Distinguishing Signs: Athame is a Gerber with a compass and waterproof secret compartment. Eats meat with visible twitches of pleasure. Ritual robes made from cammo fabric.

24. TechnoPagan

Often found discussing the best method of removing hot wax from keyboards. Seems unaccustomed to sunlight. Have had coven-mates for years whom they have never seen face to face, much less know which continent they live on.
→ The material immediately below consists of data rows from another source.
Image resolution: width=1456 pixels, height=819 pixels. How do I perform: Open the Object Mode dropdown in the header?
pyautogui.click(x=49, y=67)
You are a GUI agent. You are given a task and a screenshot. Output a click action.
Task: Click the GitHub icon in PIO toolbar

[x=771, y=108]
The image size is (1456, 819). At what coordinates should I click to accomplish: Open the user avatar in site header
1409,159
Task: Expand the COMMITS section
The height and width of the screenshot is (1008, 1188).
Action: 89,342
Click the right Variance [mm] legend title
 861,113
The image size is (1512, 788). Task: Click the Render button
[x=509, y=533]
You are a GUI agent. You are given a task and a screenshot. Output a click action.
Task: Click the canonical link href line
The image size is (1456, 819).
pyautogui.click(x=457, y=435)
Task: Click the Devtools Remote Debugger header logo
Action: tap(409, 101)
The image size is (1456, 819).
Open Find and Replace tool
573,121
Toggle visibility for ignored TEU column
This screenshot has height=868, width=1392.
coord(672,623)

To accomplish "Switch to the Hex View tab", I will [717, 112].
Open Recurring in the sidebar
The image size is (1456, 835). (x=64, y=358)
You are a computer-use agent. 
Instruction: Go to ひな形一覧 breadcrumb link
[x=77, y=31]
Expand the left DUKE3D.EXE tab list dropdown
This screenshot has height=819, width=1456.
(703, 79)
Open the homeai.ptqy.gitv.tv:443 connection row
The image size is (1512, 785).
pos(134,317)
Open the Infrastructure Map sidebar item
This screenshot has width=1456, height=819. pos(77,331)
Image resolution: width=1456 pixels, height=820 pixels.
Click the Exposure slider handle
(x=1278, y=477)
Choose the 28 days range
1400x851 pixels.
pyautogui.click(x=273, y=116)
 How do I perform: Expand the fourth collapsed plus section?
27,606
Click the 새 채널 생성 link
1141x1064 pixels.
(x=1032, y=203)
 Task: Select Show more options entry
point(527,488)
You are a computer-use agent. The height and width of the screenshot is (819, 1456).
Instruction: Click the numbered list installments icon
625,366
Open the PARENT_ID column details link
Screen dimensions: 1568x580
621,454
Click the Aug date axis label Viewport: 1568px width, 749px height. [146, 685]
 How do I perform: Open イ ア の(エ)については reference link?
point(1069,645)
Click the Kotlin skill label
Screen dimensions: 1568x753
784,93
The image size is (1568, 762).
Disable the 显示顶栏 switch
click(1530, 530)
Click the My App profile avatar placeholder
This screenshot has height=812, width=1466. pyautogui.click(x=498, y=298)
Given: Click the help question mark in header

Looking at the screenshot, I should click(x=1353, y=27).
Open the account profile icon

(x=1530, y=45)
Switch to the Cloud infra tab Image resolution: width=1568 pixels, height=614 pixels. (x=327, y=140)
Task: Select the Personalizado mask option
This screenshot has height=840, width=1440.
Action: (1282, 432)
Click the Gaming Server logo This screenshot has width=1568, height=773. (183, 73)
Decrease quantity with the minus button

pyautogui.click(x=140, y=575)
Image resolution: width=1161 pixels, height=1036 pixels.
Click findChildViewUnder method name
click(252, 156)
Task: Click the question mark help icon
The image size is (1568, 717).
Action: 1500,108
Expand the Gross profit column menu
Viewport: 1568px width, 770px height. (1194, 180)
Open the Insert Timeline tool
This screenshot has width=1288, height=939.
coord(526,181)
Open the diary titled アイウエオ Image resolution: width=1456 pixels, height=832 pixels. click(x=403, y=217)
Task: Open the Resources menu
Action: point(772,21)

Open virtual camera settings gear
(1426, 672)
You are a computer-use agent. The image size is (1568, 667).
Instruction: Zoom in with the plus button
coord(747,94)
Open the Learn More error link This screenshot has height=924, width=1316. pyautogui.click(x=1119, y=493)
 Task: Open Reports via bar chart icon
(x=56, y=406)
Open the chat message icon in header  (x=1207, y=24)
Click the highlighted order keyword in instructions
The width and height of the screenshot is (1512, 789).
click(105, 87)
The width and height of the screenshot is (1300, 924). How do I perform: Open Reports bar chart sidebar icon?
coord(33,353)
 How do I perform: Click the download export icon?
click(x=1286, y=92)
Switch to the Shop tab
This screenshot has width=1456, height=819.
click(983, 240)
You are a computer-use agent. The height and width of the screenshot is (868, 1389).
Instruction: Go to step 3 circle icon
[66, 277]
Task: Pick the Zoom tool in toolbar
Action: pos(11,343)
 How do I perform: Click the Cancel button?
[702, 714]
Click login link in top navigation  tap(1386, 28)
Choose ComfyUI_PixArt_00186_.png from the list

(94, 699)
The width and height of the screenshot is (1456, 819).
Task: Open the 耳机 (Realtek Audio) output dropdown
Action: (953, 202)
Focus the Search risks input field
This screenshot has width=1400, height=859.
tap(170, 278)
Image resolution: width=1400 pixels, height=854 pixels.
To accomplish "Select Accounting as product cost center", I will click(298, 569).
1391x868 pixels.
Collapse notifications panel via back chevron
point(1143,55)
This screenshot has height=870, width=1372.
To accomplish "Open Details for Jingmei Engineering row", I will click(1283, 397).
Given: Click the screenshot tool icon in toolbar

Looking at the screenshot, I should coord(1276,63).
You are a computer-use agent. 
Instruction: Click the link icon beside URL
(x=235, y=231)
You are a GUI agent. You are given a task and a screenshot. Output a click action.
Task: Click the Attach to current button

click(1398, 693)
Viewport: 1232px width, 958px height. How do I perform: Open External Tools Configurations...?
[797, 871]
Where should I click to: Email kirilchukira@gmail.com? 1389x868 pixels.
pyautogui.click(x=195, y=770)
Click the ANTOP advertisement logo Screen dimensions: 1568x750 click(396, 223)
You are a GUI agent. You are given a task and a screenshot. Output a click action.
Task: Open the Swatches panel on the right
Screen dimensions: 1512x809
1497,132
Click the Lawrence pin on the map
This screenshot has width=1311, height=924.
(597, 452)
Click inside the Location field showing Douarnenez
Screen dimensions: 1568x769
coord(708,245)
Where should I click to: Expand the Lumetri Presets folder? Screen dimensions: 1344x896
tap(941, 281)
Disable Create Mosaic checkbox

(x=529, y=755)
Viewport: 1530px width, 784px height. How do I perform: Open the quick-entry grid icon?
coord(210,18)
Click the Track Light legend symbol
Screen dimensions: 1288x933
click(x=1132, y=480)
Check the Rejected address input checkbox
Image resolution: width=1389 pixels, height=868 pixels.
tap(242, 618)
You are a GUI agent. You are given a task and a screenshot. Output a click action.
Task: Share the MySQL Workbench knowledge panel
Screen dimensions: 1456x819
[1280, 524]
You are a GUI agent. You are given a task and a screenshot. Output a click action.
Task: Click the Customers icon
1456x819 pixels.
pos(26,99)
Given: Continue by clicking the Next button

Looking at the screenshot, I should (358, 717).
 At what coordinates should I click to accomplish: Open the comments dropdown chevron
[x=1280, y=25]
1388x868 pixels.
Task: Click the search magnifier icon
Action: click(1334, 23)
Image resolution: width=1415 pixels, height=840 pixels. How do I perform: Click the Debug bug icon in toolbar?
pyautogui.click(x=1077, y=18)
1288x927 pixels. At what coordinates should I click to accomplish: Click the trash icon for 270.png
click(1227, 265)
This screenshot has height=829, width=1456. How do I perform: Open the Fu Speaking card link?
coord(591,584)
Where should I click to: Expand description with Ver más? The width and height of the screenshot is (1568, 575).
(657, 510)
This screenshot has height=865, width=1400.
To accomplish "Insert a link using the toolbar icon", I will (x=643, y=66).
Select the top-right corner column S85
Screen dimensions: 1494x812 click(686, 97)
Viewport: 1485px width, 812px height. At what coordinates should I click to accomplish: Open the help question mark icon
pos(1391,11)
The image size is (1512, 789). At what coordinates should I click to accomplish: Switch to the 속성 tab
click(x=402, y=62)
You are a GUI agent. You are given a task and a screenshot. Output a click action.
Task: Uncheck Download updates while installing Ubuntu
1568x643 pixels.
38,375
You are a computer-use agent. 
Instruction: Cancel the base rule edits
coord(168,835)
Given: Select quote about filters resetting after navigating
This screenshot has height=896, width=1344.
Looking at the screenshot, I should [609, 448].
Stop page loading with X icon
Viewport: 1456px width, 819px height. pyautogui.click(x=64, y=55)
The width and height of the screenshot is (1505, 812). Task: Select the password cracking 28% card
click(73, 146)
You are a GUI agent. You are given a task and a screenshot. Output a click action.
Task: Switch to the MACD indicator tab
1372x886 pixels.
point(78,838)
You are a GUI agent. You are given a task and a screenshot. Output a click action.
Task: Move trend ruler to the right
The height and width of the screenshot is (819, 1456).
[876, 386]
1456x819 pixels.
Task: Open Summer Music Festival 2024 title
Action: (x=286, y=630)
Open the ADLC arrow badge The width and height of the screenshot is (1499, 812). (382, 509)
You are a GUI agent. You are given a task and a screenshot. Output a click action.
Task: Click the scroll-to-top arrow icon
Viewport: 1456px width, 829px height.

Distinguishing Signs: Casts circle with #5 torx driver. Chalice contains Jolt. BoS is written in Perl. Refers to eclectic ritual as "cross-platforming." Thinks "naked in your rites" means a non-GUI environment.

25. NitWit

This odd pagan is typically seen with fool's bauble in hand bantering about how photons must have zero restmass and thus all mass is wit which is nit...E=MxC if C=1 1=0...deals tarot from a crooked deck so that the person always gets the Devil and Death card and then mysteriously turns all the cards into jokers...likes to point out the similarity of foolery with Taoism...is a lifelong vegetarian but carries an antique switchblade...can eloquently explain how DO AS THOU WILL is the naughtiness of aughtiness and the aughtiness of naughtiness which of course leads them right back to discussing quantum physics with their bauble...often speaks of wit-craft as the art of creating fuzzy logic neural net artificial intelligence and then freaks the circle out by discussing how it's possible to control the brainwave of anyone with a garden variety pentium...this pagan type loves running amuck among the other pagan types and calling them fools...so MOTE it be <{;-)1=0(-;}>

Distinguishing Signs: though this type can easily blend you'll recognize them by the delighted look of naughtiness in their eyes whenever the other pagans say "an it harm none"...this type is well read and can do the math to prove all mass is WIT...owns a copy of Disney's "The Hunchback Of Nostre Dame" which they delight in showing young Christians... A devout idiot and prankster, this type will disrupt any ritual with tricks if they can...do not pull their finger during the invocation!